I find it quite often that even when the validation loss increases the accuracy increases as well.
Here is the plot:
This is a plot of a mobile net training plot. Note that even when the validation loss is around 0.3 the accuracy is around 0.9, when the loss goes to around 0.5 the accuracy is 0.94.
I can think of a couple of reasons. One is that even though the model is able to predict a few more things correctly, it is less confident about the predictions.
The plot shows the training and validation losses nicely down trending together until epoch ~30. After that their trends diverge. The validation loss then trends UP while the training loss trends down toward a limit.
It would seem that the model is overfitting sometime after epoch 20-30.
( the training is no longer helping the validation)
The accuracy peaks do drift up a few percent during while overfitting.
Maybe comparing the validation results between epoch 20 and epoch 900 would shed some light on it. Which are valid in E900 and not valid in E20? Which are valid in E20 and not valid in E900? Are any of them obivious outliers?
I should have made things clearer.
For training I am using cosine annealing rates starting with cycle len 1, cycle multiplicity 2 and 10 cycles which are basically responsible for the jumps you see. The training is done on cifar10 and the code is available here:
https://github.com/TheShadow29/pyt-mobilenet/blob/master/code/MobileNetv2-cifar-compact.py (if someone wants to take a look).
cifar10 for validation has 10k samples. 4% means around 400 images which is a pretty good margin I would say. And hence this has got me confused.
I found an interesting response by radek to a similar question.
Empirically, accuracy seems like quite a limited measure of quality of predictions. To predict whether an example belongs to some class, our model outputs a number (whatever we put through sigmoid or softmax) between 0 and 1.

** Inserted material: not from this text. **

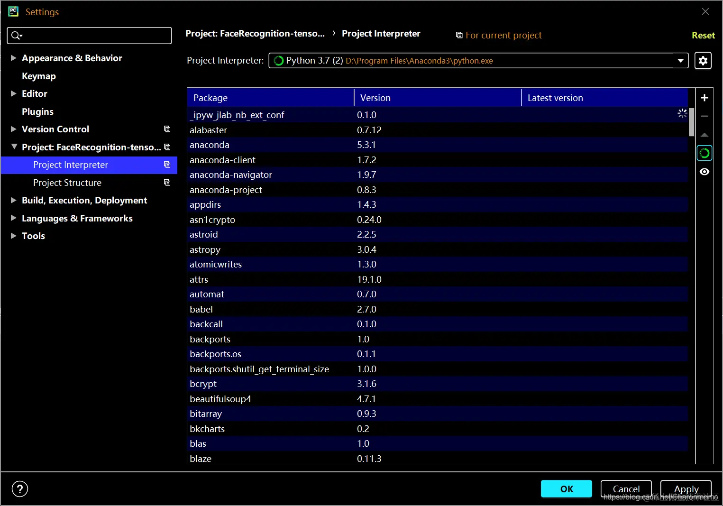Click the help question mark icon
Screen dimensions: 723x506
(x=20, y=489)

To calculate accuracy, we take some arbitrary threshold (0.5 by default) and every prediction above means examples belong to some class and below they don’t. This threshold of 0.5 gets dicey really fast if we don’t have perfectly balanced class (50% positive and 50% negati…
After cycle 4 or 5 is your model getting better or worse?
Accuracy improves on the same validation set.
Cross entropy loss degrades on the same validation set.
I think you might be right that it is less confident.
Despite doing better on that validation set it starts losing generality wrt cross entropy around the end of your 5th cycle.